Mexcala synagelese

Scientific classification
- Kingdom: Animalia
- Phylum: Arthropoda
- Subphylum: Chelicerata
- Class: Arachnida
- Order: Araneae
- Infraorder: Araneomorphae
- Family: Salticidae
- Genus: Mexcala
- Species: M. synagelese
- Binomial name: Mexcala synagelese Wesołowska, 2009

= Mexcala synagelese =

- Authority: Wesołowska, 2009

Species of spider

Mexcala synagelese is a species of jumping spider in the genus Mexcala that lives in Angola, Democratic Republic of the Congo, Ivory Coast, Nigeria and Sudan. The spider was first defined in 2009 by Wanda Wesołowska, one of over 500 that the arachnologist described during her career. It mimics ants and ant-like wasps, living alongside and preying upon them. The spider is medium-sized, with a dark brown carapace between 2.7 and 3.2 mm long and a pale brown to dark brown abdomen between 3.2 and 4.0 mm long. The male has three strips on its abdomen while the female has a more complex pattern of dark bands and light patches. The spider has long thin brown legs. It has good eyesight, which it uses when hunting and also during courtship. The male palpal bulb has a long tibial apophysis, or spike, that curves in towards the bulb. The female epigyne has two shallow depressions and short seminal ducts that lead to long receptacles.

==Taxonomy==
Mexcala synagelese is a jumping spider that was first described by the Polish arachnologist Wanda Wesołowska in 2009, one of over 500 species she identified during her career. She allocated the species to the genus Mexcala, first raised by George and Elizabeth Peckham in 1902, as part of a thorough revision of the genus. The genus was a member of the tribe Heliophaninae alongside Pseudicius and Cosmophasis, which was absorbed into Chrysillini by Wayne Maddison in 2015. The tribe is a member of the clade Saltafresia within the subfamily Salticoida. A year later, in 2016, Jerzy Prószyński allocated the genus to the Heliophanines group of genera, which was named after the genus Heliophanus. The genera share characteristics, including having a rather uniform, mainly dark appearance. The species itself has a name that is derived from another ant-like spider, Synageles.

==Description==
Like all Mexcala spiders, the species is slender and medium-sized. The male has a dark brown carapace that ranges from 2.8 to 3.1 mm in length. It has a black eye field that has brown bristles and black mouthparts. The abdomen is between 3.2 and 3.3 mm long, slightly elongated, and pale brown to dark brown with three black bands crossing the middle. The underside is darker. It has yellowish spinnerets and long thin brown legs that are covered with brown hairs and long spines. The palpal bulb is elongated with the long thin tibial apophysis, or spike, that curves in towards the bulb. The embolus is fixed to the tegulum.
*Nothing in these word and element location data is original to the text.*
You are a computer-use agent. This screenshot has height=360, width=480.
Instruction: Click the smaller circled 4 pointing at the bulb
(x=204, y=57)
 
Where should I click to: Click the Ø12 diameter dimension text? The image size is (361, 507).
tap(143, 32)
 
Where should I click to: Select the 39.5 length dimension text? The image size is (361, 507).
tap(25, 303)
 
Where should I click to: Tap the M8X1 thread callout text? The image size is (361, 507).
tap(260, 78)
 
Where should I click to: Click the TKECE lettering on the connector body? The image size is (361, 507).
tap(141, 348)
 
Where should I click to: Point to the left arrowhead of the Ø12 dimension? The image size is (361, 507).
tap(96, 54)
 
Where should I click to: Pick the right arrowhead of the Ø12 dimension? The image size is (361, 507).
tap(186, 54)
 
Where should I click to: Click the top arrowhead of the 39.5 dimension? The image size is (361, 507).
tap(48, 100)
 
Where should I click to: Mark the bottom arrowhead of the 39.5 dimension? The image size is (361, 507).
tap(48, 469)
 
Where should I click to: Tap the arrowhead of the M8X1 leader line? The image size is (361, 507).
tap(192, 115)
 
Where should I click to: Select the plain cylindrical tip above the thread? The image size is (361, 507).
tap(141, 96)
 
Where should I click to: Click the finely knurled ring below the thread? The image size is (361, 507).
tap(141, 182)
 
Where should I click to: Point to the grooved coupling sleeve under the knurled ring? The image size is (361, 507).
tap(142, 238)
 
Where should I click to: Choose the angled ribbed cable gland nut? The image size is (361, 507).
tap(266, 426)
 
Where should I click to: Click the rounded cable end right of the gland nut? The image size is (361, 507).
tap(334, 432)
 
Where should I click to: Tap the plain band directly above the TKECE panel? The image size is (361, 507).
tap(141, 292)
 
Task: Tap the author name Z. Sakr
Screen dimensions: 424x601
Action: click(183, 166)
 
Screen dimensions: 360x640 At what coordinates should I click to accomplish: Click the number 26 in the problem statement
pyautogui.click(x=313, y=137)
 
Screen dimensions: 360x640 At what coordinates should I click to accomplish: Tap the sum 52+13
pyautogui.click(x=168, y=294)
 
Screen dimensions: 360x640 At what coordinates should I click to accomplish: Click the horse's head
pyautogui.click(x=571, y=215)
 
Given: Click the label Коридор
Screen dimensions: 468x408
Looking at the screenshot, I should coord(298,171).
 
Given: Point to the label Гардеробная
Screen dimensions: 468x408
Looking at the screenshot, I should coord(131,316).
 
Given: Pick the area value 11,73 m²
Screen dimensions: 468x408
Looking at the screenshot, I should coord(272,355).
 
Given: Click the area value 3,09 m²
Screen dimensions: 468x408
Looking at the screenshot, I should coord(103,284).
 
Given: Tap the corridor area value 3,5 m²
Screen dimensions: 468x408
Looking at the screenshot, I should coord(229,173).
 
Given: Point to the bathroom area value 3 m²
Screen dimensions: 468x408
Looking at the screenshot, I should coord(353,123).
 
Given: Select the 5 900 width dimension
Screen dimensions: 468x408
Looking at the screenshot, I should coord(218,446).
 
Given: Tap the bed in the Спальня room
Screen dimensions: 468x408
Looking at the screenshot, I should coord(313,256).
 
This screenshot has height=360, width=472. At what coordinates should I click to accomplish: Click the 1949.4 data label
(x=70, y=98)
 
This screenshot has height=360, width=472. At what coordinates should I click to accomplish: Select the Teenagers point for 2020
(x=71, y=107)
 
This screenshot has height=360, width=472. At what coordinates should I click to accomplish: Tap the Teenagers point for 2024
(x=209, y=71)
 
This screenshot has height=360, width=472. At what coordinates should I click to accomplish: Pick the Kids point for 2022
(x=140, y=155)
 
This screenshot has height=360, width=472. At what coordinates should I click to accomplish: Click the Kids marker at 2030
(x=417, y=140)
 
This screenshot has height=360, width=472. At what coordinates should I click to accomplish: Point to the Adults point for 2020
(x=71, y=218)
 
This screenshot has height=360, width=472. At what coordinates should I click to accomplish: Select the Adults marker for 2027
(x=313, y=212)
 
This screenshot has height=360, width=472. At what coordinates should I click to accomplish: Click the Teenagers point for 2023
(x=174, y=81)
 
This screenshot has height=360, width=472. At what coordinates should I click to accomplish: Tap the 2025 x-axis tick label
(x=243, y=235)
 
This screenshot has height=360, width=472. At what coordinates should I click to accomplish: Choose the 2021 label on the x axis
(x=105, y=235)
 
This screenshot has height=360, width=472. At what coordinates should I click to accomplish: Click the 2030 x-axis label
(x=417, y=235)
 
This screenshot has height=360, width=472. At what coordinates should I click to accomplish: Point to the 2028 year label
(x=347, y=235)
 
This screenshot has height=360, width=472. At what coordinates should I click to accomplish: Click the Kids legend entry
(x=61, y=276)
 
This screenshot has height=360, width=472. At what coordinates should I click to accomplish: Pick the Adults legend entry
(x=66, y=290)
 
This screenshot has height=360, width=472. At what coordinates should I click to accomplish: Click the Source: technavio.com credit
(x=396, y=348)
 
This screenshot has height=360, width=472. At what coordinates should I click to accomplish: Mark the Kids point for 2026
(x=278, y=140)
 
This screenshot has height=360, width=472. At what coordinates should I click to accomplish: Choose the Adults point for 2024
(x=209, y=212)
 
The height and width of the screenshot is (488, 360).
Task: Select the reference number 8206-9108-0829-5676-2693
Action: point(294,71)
The female is slightly larger than the male, with a carapace that is between 2.7 and 3.2 mm long and an abdomen between 3.4 and 4.0 mm long. The abdomen has a pattern of dark bands and four light patches that is typical of the genus. The underside has a single dark wide streak. The legs are lighter, a yellowish-brown. The remainder of the spider is similar. The epigyne has two shallow depressions. The copulatory openings lead relatively short seminal ducts and long receptacles. The spider is similar to others in the genus. Particularly, the eipigyne is very similar to Mexcala nigrocyanea, although the receptacles are longer.

==Behaviour==
The spider is typical of the genus. Like many jumping spiders, Wesołowska and Tamás Szűts noted that Mexcala spiders mimic ants. Some are particularly similar to members of the Camponotus genus. However, they mainly resemble Mutillidae, species of wasp that have ant-like characteristics. The species particularly resembles the female, which is wingless, in its body proportions. It lives amongst the various different species of ant and anti-like insect that it mimics, and preys upon.

Like other jumping spiders, it is mainly a diurnal hunter that uses its good eyesight to spot its prey. It attacks from the front and captures its prey behind the head. The chelicerae have short thick spines on them which may be used for digging holes to act as underground hiding places. It uses visual displays during courtship and transmits vibratory signals through silk to communicate to other spiders.

==Distribution==
Mexcala spiders can be found across Africa and the Arabian peninsula. Mexcala synagelese lives in Angola, Democratic Republic of the Congo, Ivory Coast, Nigeria and Sudan. The holotype comes from Angola. The first example from the Congo was a female found near Likasi in 1956. In 1962, a male was identified near Khartoum in Sudan, other examples of both the female and the male of the species being found in the local area over the ensuing years. The first examples in Ivory Coast were discovered near Touba in 1966 and Kossou in 1972. The first examples from Nigeria were also first collected in 1972, near Ibadan. It was subsequently found in other parts of the now-dissolved Western State, including in what is now Ondo State.